Gnutella Forums - View Single Post

verdyp · #13 (**permalink**) May 16th, 2004

Quote:

Originally posted by et voilà
Do I have to understand that you are more for the kamdelia approach??
I'm feeling too that it is a less quick and dirty way to deal with requieries...

There was no reference to Kademlia in my message, which just explains why 6-bytes hashes (24 bits) are very weak to identify files (some users may think that the 16 millions possible values it allows should be enough to identify all files available on Gnutella, when I just explain that it will be enough only to manage very small subsets of files)

OK I had not understood that you added the verification step after finding a reference. That's a good idea which is statistically correct. The fact that a 6-byte hash will produce collisions 50% of the time every 4096 randomly found files, means that the total risk of collision when querying a source will be below 1% (but it will not be null, and that's why the verification step is required!). So the overhead of veryifying the source with the complete hash will be extremely small face to the gain in bandwidth for locating the candidate sources.

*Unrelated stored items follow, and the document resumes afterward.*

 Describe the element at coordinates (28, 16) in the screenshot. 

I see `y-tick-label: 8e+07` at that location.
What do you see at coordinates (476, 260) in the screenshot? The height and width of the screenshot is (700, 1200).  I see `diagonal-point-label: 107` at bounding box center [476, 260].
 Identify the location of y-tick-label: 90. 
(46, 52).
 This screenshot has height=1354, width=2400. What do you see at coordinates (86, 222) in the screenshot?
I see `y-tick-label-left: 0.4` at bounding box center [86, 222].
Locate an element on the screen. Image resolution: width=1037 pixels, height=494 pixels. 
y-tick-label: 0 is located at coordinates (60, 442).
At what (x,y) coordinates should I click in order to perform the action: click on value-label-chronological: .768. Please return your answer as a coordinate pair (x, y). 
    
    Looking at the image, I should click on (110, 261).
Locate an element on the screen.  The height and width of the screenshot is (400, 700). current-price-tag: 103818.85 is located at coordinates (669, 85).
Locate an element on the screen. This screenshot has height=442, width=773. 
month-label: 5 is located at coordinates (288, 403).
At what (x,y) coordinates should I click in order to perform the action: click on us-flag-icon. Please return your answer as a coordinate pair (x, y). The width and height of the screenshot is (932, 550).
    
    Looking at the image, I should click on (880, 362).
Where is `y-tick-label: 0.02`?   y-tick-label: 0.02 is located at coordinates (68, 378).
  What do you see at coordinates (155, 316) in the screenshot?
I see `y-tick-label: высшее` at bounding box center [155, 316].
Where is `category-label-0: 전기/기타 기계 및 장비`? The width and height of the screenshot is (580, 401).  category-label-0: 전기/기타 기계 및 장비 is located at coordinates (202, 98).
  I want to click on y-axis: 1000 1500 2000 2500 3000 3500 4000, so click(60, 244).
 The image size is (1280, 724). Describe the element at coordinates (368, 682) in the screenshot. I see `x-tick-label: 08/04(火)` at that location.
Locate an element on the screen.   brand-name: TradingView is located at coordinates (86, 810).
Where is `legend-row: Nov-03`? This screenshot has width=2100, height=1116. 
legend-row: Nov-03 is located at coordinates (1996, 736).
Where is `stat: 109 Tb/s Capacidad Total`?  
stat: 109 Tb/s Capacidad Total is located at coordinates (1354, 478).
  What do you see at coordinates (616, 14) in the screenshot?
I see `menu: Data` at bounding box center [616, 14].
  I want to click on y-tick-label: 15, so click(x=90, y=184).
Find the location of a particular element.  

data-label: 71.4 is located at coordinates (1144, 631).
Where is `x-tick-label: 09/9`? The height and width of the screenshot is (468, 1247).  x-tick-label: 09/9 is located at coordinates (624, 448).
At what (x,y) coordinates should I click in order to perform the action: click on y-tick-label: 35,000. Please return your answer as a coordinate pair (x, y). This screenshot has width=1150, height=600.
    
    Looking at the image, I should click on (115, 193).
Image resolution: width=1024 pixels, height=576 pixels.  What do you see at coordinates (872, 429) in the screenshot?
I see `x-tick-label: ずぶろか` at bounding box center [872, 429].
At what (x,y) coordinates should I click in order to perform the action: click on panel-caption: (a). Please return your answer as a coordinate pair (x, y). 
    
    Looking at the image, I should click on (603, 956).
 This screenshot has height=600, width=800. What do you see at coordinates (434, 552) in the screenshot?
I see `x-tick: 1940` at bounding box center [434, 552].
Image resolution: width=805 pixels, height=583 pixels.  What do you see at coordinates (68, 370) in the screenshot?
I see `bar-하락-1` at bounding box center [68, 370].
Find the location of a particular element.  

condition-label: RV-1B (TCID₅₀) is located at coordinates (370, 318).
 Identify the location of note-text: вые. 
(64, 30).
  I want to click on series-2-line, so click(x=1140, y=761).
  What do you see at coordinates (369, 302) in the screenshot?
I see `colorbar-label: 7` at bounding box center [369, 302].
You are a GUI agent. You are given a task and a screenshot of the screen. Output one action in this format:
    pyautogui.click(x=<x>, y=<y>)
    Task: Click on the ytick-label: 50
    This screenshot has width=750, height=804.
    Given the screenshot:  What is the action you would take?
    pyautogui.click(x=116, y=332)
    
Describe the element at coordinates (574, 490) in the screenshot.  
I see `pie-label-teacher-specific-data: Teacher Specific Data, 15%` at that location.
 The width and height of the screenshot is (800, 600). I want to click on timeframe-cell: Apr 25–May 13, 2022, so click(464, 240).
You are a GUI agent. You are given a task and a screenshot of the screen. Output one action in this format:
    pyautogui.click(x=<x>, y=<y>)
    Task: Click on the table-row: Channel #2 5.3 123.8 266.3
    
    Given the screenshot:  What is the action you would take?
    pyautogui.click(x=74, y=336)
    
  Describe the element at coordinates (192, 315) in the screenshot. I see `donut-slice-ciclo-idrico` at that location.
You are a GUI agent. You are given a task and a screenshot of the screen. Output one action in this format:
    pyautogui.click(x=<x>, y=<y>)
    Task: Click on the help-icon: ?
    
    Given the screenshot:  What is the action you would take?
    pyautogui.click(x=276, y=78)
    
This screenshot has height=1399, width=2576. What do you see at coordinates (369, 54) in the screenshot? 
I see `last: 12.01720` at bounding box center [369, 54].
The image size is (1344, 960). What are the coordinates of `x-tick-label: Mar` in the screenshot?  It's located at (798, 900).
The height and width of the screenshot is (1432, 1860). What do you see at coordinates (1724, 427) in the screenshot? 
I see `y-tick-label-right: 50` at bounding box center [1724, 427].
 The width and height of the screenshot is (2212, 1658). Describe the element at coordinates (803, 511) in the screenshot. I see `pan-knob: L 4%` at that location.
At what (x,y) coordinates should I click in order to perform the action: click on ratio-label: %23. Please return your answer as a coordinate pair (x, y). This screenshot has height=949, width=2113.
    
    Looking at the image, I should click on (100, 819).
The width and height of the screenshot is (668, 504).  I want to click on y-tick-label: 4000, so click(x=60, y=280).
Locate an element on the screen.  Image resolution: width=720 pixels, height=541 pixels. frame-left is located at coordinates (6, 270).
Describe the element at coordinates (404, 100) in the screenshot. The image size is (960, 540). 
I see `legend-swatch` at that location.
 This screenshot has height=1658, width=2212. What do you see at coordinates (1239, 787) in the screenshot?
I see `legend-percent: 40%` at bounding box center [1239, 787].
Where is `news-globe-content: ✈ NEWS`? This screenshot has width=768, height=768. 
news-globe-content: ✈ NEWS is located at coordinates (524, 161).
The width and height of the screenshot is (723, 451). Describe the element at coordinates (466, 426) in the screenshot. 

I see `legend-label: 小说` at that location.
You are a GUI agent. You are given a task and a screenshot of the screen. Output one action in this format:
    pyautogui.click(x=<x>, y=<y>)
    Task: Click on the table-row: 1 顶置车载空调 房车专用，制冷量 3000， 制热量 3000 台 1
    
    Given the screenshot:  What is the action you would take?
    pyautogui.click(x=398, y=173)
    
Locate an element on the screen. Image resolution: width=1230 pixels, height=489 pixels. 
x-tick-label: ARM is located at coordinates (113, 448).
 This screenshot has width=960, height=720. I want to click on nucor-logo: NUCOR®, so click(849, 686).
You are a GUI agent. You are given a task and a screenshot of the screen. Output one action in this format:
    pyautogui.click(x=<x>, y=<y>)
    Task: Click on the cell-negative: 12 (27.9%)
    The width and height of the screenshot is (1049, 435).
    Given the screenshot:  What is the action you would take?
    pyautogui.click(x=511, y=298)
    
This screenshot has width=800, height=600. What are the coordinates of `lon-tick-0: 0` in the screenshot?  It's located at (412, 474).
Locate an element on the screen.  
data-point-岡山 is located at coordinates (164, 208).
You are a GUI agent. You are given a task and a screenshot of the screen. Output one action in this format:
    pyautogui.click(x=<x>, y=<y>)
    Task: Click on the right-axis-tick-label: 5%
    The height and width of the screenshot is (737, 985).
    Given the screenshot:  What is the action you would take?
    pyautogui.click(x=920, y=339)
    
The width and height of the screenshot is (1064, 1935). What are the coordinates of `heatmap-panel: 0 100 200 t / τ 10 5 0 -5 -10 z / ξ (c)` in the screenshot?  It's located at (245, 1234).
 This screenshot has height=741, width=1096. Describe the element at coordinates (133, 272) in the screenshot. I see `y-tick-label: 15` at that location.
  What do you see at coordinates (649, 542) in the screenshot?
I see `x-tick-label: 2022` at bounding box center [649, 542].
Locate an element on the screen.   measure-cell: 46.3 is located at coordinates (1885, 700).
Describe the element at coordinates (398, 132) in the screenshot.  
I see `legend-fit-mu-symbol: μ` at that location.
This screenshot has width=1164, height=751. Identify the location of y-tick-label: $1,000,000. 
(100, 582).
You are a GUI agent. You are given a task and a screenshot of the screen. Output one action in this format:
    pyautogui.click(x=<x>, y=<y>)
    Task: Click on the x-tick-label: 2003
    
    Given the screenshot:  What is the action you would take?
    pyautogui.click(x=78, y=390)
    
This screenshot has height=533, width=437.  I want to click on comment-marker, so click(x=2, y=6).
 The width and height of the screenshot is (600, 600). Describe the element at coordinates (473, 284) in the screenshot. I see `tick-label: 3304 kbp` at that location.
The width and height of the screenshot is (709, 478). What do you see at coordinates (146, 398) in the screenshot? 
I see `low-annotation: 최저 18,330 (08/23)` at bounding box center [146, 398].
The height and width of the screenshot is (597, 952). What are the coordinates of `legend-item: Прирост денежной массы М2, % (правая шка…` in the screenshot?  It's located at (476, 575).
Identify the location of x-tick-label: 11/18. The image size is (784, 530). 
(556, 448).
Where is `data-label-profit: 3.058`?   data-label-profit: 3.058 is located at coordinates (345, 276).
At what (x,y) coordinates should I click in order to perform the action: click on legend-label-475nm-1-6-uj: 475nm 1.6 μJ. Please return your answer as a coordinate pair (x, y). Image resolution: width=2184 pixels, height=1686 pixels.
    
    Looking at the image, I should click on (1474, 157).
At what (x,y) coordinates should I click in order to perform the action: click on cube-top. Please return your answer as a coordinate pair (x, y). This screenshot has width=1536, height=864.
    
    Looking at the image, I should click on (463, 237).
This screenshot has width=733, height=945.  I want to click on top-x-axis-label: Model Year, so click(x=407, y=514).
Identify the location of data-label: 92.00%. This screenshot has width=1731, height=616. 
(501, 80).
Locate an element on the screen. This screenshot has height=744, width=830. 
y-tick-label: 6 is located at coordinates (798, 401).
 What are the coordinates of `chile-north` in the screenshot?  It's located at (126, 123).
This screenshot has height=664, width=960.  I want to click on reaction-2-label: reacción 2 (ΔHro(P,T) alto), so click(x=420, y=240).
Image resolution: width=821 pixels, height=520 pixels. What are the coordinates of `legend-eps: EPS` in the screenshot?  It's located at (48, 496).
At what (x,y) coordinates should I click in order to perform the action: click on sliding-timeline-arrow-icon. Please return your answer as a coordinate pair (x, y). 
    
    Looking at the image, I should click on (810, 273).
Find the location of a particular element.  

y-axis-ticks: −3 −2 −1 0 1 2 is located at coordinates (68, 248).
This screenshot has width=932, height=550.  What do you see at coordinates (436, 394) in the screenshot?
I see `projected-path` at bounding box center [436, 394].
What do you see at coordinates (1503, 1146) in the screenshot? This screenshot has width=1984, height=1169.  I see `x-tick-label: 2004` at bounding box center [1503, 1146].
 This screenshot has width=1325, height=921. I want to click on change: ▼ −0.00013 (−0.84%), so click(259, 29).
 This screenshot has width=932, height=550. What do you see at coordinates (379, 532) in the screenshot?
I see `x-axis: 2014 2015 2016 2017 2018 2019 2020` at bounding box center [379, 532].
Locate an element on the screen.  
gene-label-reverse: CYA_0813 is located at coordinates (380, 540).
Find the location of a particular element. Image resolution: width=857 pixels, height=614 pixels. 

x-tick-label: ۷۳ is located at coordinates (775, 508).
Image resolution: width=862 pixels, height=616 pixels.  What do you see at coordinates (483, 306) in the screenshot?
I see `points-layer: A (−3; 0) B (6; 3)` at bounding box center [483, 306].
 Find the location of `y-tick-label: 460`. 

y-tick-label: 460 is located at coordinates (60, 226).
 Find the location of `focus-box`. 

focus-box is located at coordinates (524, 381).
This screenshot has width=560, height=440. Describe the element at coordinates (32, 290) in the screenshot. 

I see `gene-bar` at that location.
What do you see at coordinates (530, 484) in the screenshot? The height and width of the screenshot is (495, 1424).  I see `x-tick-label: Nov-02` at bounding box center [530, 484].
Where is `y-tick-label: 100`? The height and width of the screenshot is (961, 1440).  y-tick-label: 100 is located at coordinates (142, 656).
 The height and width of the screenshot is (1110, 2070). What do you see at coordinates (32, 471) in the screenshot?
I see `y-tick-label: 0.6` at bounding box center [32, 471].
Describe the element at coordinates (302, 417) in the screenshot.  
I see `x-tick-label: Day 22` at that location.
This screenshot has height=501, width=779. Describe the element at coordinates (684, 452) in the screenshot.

This statistic optimization is similar to the statistic optimization performed in QRP with 16-bit hash values (64K tables) whose cryptographic strengh is about 6-bit (64 average values, enough to divide the traffic to 2% for moderately filled QRP tables; if QRP tables are filled at 25%, the collision risk is evaluated to roughly 80%, and QRP will be loosing its capacity to filter searches efficiently; however, for more than 80% of leaf nodes that have QRP tables filled below 10%, the collision risk for non-matching keywords falls under 25%, which means that QRP can filter 75% of queries sent to shielded leaf nodes, saving much bandwidth on UltraPeers, and allowing them to support more leaf nodes).